Authors are ordered according to the amount of their contribution
to the text of the paper.
\vspace{20em}
Please direct correspondence to the GitHub repository \\
\url{https://github.com/evaluating-adversarial-robustness/adv-eval-paper} \\
\noindent \\
Last Update: \today\ (revision \texttt{\version}).
\newpage
\reversemarginpar
\vspace{-1em}
\begin{abstract}
\input{abstract.tex}
\end{abstract}
\section{Introduction}
Adversarial examples \citep{szegedy2013intriguing,biggio2013evasion},
inputs that are specifically designed by an
adversary to force a machine learning system to produce erroneous outputs,
have seen significant study in
recent years.
%
This long line of research
\citep{dalvi2004adversarial,lowd2005adversarial,barreno2006can,barreno2010security,globerson2006nightmare,kolcz2009feature,barreno2010security,biggio2010multiple,vsrndic2013detection}
has recently begun seeing significant study as machine learning
becomes more widely used.
%
While attack research (the study of
adversarial examples on new domains or under new threat
models) has flourished,
progress on defense%
\footnote{This paper uses the word ``defense'' with the
understanding that there are non-security
motivations for constructing machine learning
algorithms that are robust to attacks
(see Section~\ref{sec:defense_research_motivation});
we use this consistent terminology for simplicity.}
research (i.e., building systems that
are robust to adversarial examples) has been comparatively slow.
More concerning than the fact that progress is slow is the fact that
most proposed defenses are quickly shown to have performed
incorrect or incomplete evaluations
\citep{carlini2016defensive,carlini2017towards,brendel2017comment,carlini2017adversarial,he2017adversarial,carlini2017magnet,athalye2018obfuscated,engstrom2018evaluating,athalye2018robustness,uesato2018adversarial,mosbach2018logit,he2018decision,sharma2018bypassing,lu2018limitation,lu2018blimitation,cornelius2019efficacy,carlini2019ami}.
%
As a result, navigating the field and identifying genuine progress becomes particularly hard.
Informed by these recent results, this paper provides practical advice
for evaluating defenses that are intended to be robust to adversarial examples.
%
This paper is split roughly in two:
\begin{itemize}
\item \S\ref{sec:doing_good_science}: \emph{Principles for performing defense evaluations.}
We begin with a discussion of the basic principles and methodologies that should guide defense evaluations.

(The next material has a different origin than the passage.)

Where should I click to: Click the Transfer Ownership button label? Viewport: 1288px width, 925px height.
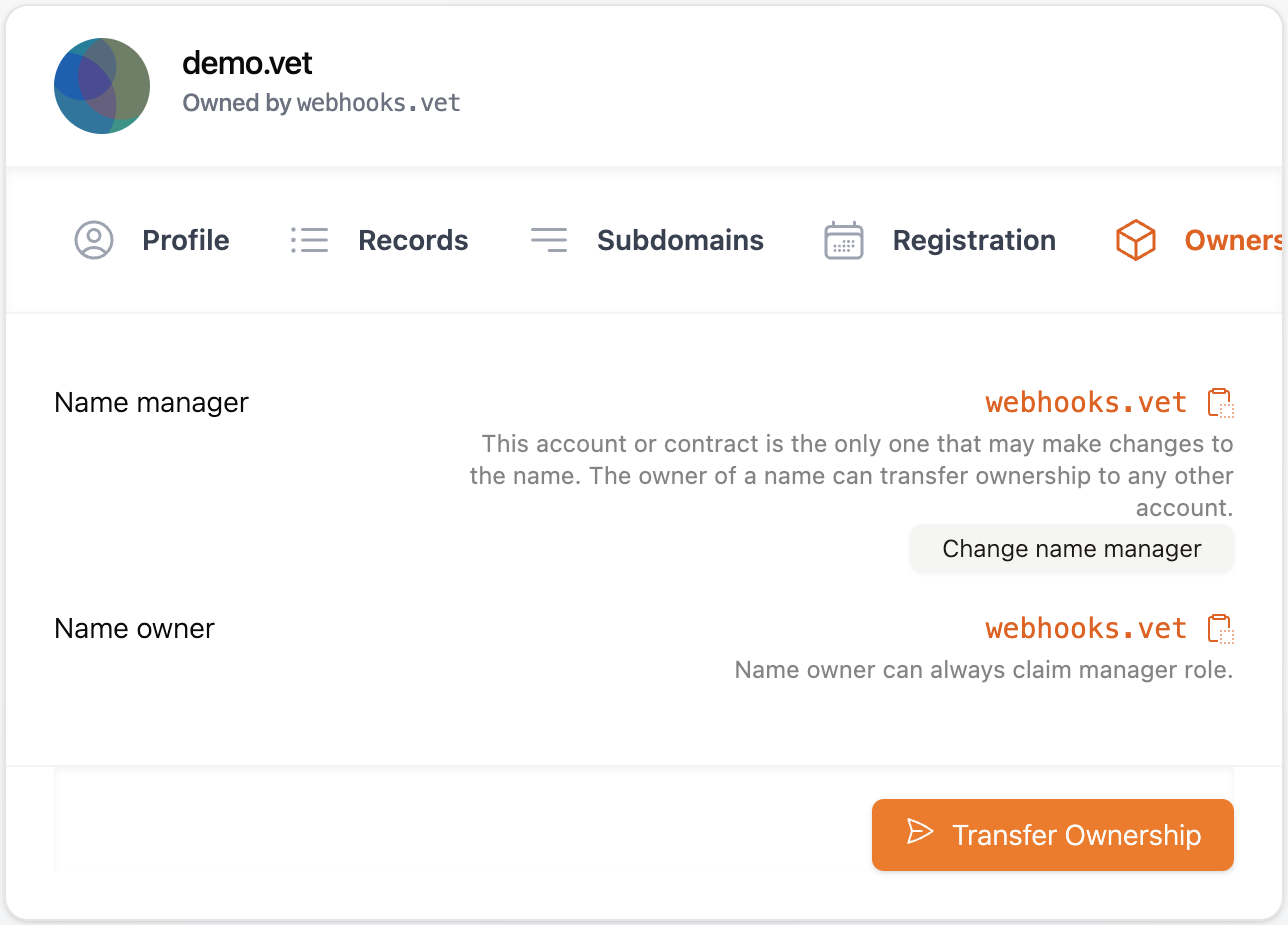(1076, 835)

\item \S\ref{sec:dont_do_bad_science}--\S\ref{sec:analysis}: \emph{A specific checklist for avoiding common evaluation pitfalls.}
We have seen evaluations fail for many reasons; this checklist outlines
the most common errors we have seen in defense evaluations so they can be
avoided.
\end{itemize}
%
We hope this advice will be useful to both
those building defenses (by proposing evaluation methodology and
suggesting experiments that should be run)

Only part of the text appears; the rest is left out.